Elle soulève le caractère irrecevable et à tout le moins infondé de la demande en annulation des contrats, faisant état du caractère exceptionnel de la remise en cause d’un contrat par une partie qui ne doit pas agir de mauvaise foi sur le fondement de l’article 1103 du code civil.

Elle soulève le caractère irrecevable, à tout le moins non-fondé du grief tiré de la nullité du contrat de vente entraînant la nullité du contrat de crédit sur le fondement d’une irrégularité formelle du bon de commande.

Elle conteste toute méconnaissance des articles L. 111-1, L. 221-5 et L. 221-8 du code de la consommation, rappelle le caractère strict de l’interprétation de ces textes et estime que le premier juge est allé au-delà des exigences prévues par les textes.

Elle rejette toute irrégularité dans le bon de commande au regard de la désignation du matériel vendu, aux modalités de paiement et d’exécution. Elle soutient en particulier que la marque n’est pas une caractéristique essentielle, que les textes n’imposent pas de voir mentionner le prix unitaire, que le contrat précise un délai de livraison au 31 mars 2017. S’agissant de la mention relative à la possibilité de saisir le médiateur à la consommation, elle soutient qu’aucun texte ne prévoit la nullité pour défaut des mentions figurant à l’article L. 111-1 du code de la consommation et que les époux [S] n’ont pas produit les conditions générales de vente afin de vérifier pleinement le respect des dispositions légales. Elle estime que les appelants ont bien reçu cette information qui figure au contrat de crédit signé le même jour.

Elle indique que la mention relative aux pièces détachées de l’article L. 111-4 n’est pas requise à peine de nullité.

Elle observe que les appelants ont expressément reconnu, dans les conditions particulières, avoir reçu les conditions générales et le bordereau de rétractation, que le bordereau est bien présent, permettant aux acquéreurs de se rétracter avec mention des modalités selon lesquelles ils peuvent y procéder, de sorte qu’ils ont bien été informés de leur droit de rétractation et des modalités pour y procéder. Elle ajoute que ce bordereau mentionne par ailleurs bien un délai de 14 jours de sorte que les développements des acquéreurs afférent un délai de 7 jours n’est pas fondé.

Elle note que les acquéreurs ne justifient pas d’un préjudice qui résulterait des irrégularités alléguées, qu’il ressort selon elle d’un arrêt rendu par la Cour de cassation en date du 20 mai 2020 que le seul constat d’irrégularités formelles du bon de commande ne suffit pas à fonder le prononcé de la nullité du contrat en l’absence de preuve par l’acquéreur qu’il en a résulté pour lui un préjudice.

ENTRÉES DE DONNÉES:
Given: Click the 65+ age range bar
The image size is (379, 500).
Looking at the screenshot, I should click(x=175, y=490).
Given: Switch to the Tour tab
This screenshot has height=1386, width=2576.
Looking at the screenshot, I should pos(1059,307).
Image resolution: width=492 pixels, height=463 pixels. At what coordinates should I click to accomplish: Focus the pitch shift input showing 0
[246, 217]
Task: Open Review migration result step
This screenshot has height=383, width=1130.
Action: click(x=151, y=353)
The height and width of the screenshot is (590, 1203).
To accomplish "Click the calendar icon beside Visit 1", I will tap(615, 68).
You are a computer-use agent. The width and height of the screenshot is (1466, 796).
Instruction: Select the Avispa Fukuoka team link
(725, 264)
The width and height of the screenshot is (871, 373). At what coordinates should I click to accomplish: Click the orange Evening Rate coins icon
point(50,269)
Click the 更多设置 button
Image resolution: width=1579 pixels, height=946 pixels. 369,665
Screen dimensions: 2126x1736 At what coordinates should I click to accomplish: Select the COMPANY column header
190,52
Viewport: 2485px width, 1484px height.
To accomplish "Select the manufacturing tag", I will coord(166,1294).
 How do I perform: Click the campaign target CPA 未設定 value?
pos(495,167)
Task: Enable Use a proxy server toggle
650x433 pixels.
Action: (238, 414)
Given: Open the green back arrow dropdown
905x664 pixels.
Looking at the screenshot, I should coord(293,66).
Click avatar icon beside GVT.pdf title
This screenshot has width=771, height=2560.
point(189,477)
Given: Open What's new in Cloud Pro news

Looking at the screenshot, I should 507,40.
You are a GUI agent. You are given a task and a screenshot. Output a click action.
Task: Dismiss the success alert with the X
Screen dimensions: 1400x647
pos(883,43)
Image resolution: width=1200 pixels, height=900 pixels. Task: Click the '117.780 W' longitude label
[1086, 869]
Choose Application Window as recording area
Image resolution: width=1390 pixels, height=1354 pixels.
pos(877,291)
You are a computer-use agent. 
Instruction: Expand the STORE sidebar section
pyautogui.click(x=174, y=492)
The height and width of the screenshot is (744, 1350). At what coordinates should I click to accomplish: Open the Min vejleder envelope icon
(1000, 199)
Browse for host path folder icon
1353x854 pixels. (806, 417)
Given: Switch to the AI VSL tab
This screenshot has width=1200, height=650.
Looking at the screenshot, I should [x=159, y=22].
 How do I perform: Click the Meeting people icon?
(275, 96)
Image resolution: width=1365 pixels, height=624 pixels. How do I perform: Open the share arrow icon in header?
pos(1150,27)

LISTE DES TÂCHES:
1. Recopiez le passage de l'extrait qui commence par « Elle observe que » et s'arrête à « n’est pas fondé. », en remplaçant « acquéreurs » par « acheteurs ».
2. D'après l'extrait, quel délai de rétractation figure sur le bordereau ?
3. Relevez tous les numéros d'articles de loi cités dans l'extrait.

EXERCICE CORRIGÉ:
1.
Elle observe que les appelants ont expressément reconnu, dans les conditions particulières, avoir reçu les conditions générales et le bordereau de rétractation, que le bordereau est bien présent, permettant aux acheteurs de se rétracter avec mention des modalités selon lesquelles ils peuvent y procéder, de sorte qu’ils ont bien été informés de leur droit de rétractation et des modalités pour y procéder. Elle ajoute que ce bordereau mentionne par ailleurs bien un délai de 14 jours de sorte que les développements des acheteurs afférent un délai de 7 jours n’est pas fondé.

2. Un délai de 14 jours.

3. 1103, L. 111-1, L. 221-5, L. 221-8, L. 111-4